***** Entries

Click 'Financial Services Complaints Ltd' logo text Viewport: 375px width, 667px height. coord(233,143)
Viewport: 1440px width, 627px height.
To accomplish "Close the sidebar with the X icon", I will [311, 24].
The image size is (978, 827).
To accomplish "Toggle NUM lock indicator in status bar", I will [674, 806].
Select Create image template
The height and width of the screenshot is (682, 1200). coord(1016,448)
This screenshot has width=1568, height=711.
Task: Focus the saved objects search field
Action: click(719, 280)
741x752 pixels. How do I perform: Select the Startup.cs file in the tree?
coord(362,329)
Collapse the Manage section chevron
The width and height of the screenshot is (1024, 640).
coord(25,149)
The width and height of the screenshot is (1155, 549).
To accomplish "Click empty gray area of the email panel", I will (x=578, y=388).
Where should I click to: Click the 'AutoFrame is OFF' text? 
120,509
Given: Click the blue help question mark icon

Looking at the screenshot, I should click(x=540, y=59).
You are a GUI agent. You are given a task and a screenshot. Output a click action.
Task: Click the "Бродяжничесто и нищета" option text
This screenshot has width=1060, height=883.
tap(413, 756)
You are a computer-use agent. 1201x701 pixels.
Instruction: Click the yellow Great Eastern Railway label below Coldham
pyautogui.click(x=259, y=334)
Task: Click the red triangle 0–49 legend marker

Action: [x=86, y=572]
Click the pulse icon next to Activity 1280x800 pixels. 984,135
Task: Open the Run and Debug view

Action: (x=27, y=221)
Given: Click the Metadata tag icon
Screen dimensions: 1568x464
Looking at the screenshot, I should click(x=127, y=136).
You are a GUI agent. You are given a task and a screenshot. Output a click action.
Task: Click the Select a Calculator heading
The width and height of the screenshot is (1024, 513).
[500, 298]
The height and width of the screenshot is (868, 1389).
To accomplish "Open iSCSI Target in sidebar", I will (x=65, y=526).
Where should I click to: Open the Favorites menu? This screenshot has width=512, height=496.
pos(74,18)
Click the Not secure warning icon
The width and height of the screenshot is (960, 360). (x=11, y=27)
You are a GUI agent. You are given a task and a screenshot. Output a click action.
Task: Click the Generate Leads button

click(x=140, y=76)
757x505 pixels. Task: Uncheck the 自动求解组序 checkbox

**********

Short task.
Copy out, unchanged, the records between the line holding "The width and height of the screenshot is (1155, 549)." and the line holding "Action: (x=27, y=221)", inclusive.

Task result.
The width and height of the screenshot is (1155, 549).
To accomplish "Click empty gray area of the email panel", I will (x=578, y=388).
Where should I click to: Click the 'AutoFrame is OFF' text? 
120,509
Given: Click the blue help question mark icon

Looking at the screenshot, I should click(x=540, y=59).
You are a GUI agent. You are given a task and a screenshot. Output a click action.
Task: Click the "Бродяжничесто и нищета" option text
This screenshot has width=1060, height=883.
tap(413, 756)
You are a computer-use agent. 1201x701 pixels.
Instruction: Click the yellow Great Eastern Railway label below Coldham
pyautogui.click(x=259, y=334)
Task: Click the red triangle 0–49 legend marker

Action: [x=86, y=572]
Click the pulse icon next to Activity 1280x800 pixels. 984,135
Task: Open the Run and Debug view

Action: (x=27, y=221)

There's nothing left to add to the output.